When a class starts, which is about six times a day, people who are there to "work out" turn their stereo to a level a normal person would seek hearing protection for.  The stereo, I've discovered, only plays heavy metal music, like Lamb of God, Megadeth, and someone else Boy Aaron told me and I can't remember and don't care to.

The participants -- who pay money to do this "working out" thing -- pick up the huge free weights, hoist them above their heads, and then dead drop them on the floor.  These free weights weigh about 200 pounds, and the resulting boom is very similar to a small explosion. It shakes the walls and the floors to the farthest reaches of the studio.

They pick up a monster truck tire and hurl it to the floor. They throw weighted balls at the wall behind my desk. They roar and take off most of their clothes, including their shoes. They walk around our shared back hallway wearing nothing but bike shorts, stinky and dripping puddles onto the tile.

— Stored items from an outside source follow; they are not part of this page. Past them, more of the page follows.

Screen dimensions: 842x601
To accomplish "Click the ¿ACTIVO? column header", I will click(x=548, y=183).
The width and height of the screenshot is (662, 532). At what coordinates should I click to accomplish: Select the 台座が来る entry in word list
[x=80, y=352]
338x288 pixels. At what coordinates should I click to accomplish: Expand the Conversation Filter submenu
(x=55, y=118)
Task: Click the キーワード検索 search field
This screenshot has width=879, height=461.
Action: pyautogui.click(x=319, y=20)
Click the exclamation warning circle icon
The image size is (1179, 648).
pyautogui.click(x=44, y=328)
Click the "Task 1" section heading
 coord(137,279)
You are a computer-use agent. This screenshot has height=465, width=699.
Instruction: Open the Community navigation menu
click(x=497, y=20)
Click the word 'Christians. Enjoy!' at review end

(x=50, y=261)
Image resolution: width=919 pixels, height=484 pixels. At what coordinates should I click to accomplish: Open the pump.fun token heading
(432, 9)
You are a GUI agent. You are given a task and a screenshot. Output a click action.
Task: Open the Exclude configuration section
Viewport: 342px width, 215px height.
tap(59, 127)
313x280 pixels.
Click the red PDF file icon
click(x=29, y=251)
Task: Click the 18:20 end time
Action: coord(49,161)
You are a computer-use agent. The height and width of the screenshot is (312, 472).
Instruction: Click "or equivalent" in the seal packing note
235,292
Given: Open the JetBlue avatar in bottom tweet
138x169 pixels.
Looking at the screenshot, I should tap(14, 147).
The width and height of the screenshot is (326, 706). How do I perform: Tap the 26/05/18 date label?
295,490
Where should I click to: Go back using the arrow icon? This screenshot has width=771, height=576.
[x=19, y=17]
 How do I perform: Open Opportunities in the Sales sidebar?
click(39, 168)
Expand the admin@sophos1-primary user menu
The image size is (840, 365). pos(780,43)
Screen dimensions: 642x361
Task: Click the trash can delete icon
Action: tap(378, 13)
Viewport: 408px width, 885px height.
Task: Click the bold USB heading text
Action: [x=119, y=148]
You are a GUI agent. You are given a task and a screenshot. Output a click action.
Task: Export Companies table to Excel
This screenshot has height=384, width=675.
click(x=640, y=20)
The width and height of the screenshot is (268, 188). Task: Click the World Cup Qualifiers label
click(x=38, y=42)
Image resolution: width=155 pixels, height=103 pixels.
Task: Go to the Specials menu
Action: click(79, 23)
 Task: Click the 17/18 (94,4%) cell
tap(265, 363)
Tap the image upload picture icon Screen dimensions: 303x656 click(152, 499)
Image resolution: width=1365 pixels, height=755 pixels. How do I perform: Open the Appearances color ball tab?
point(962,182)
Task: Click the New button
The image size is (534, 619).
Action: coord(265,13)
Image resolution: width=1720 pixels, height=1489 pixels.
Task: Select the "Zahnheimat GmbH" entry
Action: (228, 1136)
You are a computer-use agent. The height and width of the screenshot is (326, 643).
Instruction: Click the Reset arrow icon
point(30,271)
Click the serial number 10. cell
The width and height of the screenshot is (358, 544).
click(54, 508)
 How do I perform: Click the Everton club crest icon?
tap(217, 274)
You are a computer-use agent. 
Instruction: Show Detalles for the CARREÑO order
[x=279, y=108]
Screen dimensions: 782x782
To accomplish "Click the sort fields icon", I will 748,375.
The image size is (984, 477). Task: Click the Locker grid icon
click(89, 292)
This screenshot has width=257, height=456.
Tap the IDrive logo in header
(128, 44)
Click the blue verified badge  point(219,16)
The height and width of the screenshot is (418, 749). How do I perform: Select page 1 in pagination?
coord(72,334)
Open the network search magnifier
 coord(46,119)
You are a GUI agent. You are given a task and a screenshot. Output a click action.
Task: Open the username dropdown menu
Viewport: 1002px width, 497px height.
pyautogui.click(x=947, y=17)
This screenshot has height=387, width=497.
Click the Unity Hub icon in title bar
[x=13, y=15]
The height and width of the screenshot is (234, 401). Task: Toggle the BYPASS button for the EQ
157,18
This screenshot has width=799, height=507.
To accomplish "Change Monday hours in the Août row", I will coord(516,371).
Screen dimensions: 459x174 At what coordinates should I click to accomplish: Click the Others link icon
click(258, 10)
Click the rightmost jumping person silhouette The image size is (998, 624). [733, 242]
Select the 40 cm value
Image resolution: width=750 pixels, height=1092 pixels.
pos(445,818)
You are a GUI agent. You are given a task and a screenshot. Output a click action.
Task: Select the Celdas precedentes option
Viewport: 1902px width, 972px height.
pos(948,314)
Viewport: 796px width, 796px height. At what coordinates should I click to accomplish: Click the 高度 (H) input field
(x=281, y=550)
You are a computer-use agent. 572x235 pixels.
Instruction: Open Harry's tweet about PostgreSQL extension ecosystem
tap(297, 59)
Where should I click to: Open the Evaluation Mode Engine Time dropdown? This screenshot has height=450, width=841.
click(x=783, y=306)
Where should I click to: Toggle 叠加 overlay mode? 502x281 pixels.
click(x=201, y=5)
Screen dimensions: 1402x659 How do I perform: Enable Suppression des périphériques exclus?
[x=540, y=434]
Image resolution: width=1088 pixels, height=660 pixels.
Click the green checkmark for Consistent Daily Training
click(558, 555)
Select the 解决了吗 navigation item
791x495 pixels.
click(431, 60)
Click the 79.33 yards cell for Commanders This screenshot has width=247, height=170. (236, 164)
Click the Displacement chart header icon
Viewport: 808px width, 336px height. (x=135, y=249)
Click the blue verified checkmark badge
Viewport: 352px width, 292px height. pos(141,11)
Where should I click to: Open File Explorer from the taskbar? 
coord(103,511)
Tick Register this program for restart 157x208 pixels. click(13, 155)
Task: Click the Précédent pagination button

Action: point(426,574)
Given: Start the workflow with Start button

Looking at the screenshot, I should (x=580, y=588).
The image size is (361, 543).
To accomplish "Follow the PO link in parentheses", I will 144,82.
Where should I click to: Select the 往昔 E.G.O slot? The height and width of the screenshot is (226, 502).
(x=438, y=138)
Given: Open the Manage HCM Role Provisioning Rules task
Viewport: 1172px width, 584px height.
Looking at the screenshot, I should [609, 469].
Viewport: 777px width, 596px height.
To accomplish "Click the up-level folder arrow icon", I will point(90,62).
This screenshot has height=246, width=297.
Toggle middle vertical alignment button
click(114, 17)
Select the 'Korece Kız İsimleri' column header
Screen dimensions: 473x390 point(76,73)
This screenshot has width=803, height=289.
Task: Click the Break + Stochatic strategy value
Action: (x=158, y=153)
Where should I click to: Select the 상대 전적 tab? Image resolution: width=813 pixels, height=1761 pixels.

After their workouts, they stretch outdoors on the brick sidewalks, laying on the ground with no shirts or shoes on, stretching their gluteus muscles.

I'm no "work out" expert, but stretching on frigid brick hardly seems like a wise thing after a workout in which you have built up adrenaline and testosterone to the extent that you willingly pick up 200 pound objects and throw them, full-force, at inanimate objects. But hey, I'm no "work out" expert.

So, this is what my office sounds like all day:

The radiator goes, clang................clangCLANGCLANGCLANG.........taptap..........hisssssssssssssssssssssssssssssssssssssclang

bangbang BANGBANGBANG

And now, add in SCREAMINGMUSICTHATISNOTREALLYMUSICANDISJUSTPEOPLESCREAMINGINRAGE

FORANHOUR

And then, throw in regular EXPLOSIONS  and EARTHQUAKES and

TENNIS GRUNTIIIIIIIING and you basically have what I listen to, all at the same time, for hours every day.

It's really unpleasant.

And crazy making.

I have asked this nice business owner to keep it down, and he will lower the volume of the Angry NonMusic slightly. But he says he can't muffle the sound of a truck tire being hurled.

I have asked the owner of the building to intervene on my behalf. I was here first. I am a nice, reliable tenant with a long term lease. He says he'll look into it.

I can't move to a new studio.

I suppose I could get some noise canceling headphones, but I do need to be able to hear the phone ring, and talk to people. And I worry about them getting wet or ruined by steam.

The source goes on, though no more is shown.